Stored items:
****************

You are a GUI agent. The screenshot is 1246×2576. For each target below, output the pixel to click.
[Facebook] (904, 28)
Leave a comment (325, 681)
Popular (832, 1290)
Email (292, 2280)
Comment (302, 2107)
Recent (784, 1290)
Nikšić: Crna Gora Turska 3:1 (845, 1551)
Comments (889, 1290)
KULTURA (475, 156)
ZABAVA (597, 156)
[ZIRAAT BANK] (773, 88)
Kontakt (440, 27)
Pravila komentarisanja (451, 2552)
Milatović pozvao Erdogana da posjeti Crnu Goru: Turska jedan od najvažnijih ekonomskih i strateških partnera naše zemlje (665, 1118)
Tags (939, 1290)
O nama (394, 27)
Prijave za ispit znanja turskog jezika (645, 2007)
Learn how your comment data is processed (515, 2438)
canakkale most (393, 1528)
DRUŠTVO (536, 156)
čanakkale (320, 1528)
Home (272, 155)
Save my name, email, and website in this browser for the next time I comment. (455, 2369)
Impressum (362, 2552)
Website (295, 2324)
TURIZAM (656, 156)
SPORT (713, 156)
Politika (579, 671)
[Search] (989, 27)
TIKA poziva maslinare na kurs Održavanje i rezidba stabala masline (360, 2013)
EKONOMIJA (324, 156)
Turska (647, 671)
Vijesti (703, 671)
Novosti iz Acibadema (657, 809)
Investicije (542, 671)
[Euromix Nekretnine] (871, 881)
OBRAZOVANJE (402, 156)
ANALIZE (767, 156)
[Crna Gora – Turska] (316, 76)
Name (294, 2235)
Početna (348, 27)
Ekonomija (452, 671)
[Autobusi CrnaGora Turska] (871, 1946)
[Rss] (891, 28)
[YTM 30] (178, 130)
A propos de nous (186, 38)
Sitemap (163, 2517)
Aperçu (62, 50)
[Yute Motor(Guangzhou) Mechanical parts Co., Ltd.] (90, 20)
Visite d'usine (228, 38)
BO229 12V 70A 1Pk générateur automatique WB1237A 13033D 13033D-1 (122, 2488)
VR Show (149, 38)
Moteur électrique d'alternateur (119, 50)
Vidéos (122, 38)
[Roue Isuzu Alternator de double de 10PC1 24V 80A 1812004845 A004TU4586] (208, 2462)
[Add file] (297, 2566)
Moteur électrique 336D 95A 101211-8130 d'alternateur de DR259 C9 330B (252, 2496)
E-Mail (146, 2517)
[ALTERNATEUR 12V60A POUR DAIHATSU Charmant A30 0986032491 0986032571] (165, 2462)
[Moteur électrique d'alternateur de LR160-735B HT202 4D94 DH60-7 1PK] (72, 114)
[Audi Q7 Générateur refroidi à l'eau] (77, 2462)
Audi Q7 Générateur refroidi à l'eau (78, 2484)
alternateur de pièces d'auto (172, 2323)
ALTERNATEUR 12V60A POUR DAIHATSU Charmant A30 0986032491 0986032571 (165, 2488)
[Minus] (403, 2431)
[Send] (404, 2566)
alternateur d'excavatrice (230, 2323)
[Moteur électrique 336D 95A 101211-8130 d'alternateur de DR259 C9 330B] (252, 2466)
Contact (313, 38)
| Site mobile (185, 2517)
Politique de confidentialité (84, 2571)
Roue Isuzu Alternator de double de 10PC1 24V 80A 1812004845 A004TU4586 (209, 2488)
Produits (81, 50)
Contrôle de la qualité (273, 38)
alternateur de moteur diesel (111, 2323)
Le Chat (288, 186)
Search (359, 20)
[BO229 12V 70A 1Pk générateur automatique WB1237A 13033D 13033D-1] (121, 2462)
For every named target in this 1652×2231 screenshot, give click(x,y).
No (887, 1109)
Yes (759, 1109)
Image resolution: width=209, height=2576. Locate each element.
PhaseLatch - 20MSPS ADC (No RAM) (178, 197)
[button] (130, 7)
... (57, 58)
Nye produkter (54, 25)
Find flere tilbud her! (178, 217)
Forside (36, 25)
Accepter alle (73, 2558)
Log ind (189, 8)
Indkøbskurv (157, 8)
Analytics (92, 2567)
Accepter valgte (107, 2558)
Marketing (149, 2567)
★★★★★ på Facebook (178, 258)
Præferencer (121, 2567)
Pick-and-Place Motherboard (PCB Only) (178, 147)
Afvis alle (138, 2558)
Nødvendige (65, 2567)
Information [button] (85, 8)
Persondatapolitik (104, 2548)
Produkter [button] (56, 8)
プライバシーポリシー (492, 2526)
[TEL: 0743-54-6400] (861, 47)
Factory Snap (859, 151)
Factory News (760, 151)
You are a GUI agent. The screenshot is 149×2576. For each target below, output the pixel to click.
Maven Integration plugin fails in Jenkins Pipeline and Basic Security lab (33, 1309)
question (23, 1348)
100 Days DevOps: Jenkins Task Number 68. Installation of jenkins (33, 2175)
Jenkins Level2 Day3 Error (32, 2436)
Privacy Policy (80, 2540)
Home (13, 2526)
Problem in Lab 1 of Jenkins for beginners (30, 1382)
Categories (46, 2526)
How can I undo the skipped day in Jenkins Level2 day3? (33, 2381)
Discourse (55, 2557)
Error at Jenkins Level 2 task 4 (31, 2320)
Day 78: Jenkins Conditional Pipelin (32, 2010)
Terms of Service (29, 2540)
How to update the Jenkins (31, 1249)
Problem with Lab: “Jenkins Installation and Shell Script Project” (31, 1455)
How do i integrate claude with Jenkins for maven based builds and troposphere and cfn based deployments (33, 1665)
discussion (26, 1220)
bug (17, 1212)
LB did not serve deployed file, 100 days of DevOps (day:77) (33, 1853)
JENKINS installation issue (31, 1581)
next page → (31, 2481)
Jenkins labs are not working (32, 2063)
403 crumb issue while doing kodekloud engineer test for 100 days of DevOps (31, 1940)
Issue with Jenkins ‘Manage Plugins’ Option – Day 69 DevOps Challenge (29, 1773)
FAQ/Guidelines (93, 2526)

****************

An exact restatement of the data above is required.

— Response to this task —
You are a GUI agent. The screenshot is 1246×2576. For each target below, output the pixel to click.
[Facebook] (904, 28)
Leave a comment (325, 681)
Popular (832, 1290)
Email (292, 2280)
Comment (302, 2107)
Recent (784, 1290)
Nikšić: Crna Gora Turska 3:1 (845, 1551)
Comments (889, 1290)
KULTURA (475, 156)
ZABAVA (597, 156)
[ZIRAAT BANK] (773, 88)
Kontakt (440, 27)
Pravila komentarisanja (451, 2552)
Milatović pozvao Erdogana da posjeti Crnu Goru: Turska jedan od najvažnijih ekonomskih i strateških partnera naše zemlje (665, 1118)
Tags (939, 1290)
O nama (394, 27)
Prijave za ispit znanja turskog jezika (645, 2007)
Learn how your comment data is processed (515, 2438)
canakkale most (393, 1528)
DRUŠTVO (536, 156)
čanakkale (320, 1528)
Home (272, 155)
Save my name, email, and website in this browser for the next time I comment. (455, 2369)
Impressum (362, 2552)
Website (295, 2324)
TURIZAM (656, 156)
SPORT (713, 156)
Politika (579, 671)
[Search] (989, 27)
TIKA poziva maslinare na kurs Održavanje i rezidba stabala masline (360, 2013)
EKONOMIJA (324, 156)
Turska (647, 671)
Vijesti (703, 671)
Novosti iz Acibadema (657, 809)
Investicije (542, 671)
[Euromix Nekretnine] (871, 881)
OBRAZOVANJE (402, 156)
ANALIZE (767, 156)
[Crna Gora – Turska] (316, 76)
Name (294, 2235)
Početna (348, 27)
Ekonomija (452, 671)
[Autobusi CrnaGora Turska] (871, 1946)
[Rss] (891, 28)
[YTM 30] (178, 130)
A propos de nous (186, 38)
Sitemap (163, 2517)
Aperçu (62, 50)
[Yute Motor(Guangzhou) Mechanical parts Co., Ltd.] (90, 20)
Visite d'usine (228, 38)
BO229 12V 70A 1Pk générateur automatique WB1237A 13033D 13033D-1 (122, 2488)
VR Show (149, 38)
Moteur électrique d'alternateur (119, 50)
Vidéos (122, 38)
[Roue Isuzu Alternator de double de 10PC1 24V 80A 1812004845 A004TU4586] (208, 2462)
[Add file] (297, 2566)
Moteur électrique 336D 95A 101211-8130 d'alternateur de DR259 C9 330B (252, 2496)
E-Mail (146, 2517)
[ALTERNATEUR 12V60A POUR DAIHATSU Charmant A30 0986032491 0986032571] (165, 2462)
[Moteur électrique d'alternateur de LR160-735B HT202 4D94 DH60-7 1PK] (72, 114)
[Audi Q7 Générateur refroidi à l'eau] (77, 2462)
Audi Q7 Générateur refroidi à l'eau (78, 2484)
alternateur de pièces d'auto (172, 2323)
ALTERNATEUR 12V60A POUR DAIHATSU Charmant A30 0986032491 0986032571 (165, 2488)
[Minus] (403, 2431)
[Send] (404, 2566)
alternateur d'excavatrice (230, 2323)
[Moteur électrique 336D 95A 101211-8130 d'alternateur de DR259 C9 330B] (252, 2466)
Contact (313, 38)
| Site mobile (185, 2517)
Politique de confidentialité (84, 2571)
Roue Isuzu Alternator de double de 10PC1 24V 80A 1812004845 A004TU4586 (209, 2488)
Produits (81, 50)
Contrôle de la qualité (273, 38)
alternateur de moteur diesel (111, 2323)
Le Chat (288, 186)
Search (359, 20)
[BO229 12V 70A 1Pk générateur automatique WB1237A 13033D 13033D-1] (121, 2462)
For every named target in this 1652×2231 screenshot, give click(x,y).
No (887, 1109)
Yes (759, 1109)
Image resolution: width=209, height=2576. Locate each element.
PhaseLatch - 20MSPS ADC (No RAM) (178, 197)
[button] (130, 7)
... (57, 58)
Nye produkter (54, 25)
Find flere tilbud her! (178, 217)
Forside (36, 25)
Accepter alle (73, 2558)
Log ind (189, 8)
Indkøbskurv (157, 8)
Analytics (92, 2567)
Accepter valgte (107, 2558)
Marketing (149, 2567)
★★★★★ på Facebook (178, 258)
Præferencer (121, 2567)
Pick-and-Place Motherboard (PCB Only) (178, 147)
Afvis alle (138, 2558)
Nødvendige (65, 2567)
Information [button] (85, 8)
Persondatapolitik (104, 2548)
Produkter [button] (56, 8)
プライバシーポリシー (492, 2526)
[TEL: 0743-54-6400] (861, 47)
Factory Snap (859, 151)
Factory News (760, 151)
You are a GUI agent. The screenshot is 149×2576. For each target below, output the pixel to click.
Maven Integration plugin fails in Jenkins Pipeline and Basic Security lab (33, 1309)
question (23, 1348)
100 Days DevOps: Jenkins Task Number 68. Installation of jenkins (33, 2175)
Jenkins Level2 Day3 Error (32, 2436)
Privacy Policy (80, 2540)
Home (13, 2526)
Problem in Lab 1 of Jenkins for beginners (30, 1382)
Categories (46, 2526)
How can I undo the skipped day in Jenkins Level2 day3? (33, 2381)
Discourse (55, 2557)
Error at Jenkins Level 2 task 4 (31, 2320)
Day 78: Jenkins Conditional Pipelin (32, 2010)
Terms of Service (29, 2540)
How to update the Jenkins (31, 1249)
Problem with Lab: “Jenkins Installation and Shell Script Project” (31, 1455)
How do i integrate claude with Jenkins for maven based builds and troposphere and cfn based deployments (33, 1665)
discussion (26, 1220)
bug (17, 1212)
LB did not serve deployed file, 100 days of DevOps (day:77) (33, 1853)
JENKINS installation issue (31, 1581)
next page → (31, 2481)
Jenkins labs are not working (32, 2063)
403 crumb issue while doing kodekloud engineer test for 100 days of DevOps (31, 1940)
Issue with Jenkins ‘Manage Plugins’ Option – Day 69 DevOps Challenge (29, 1773)
FAQ/Guidelines (93, 2526)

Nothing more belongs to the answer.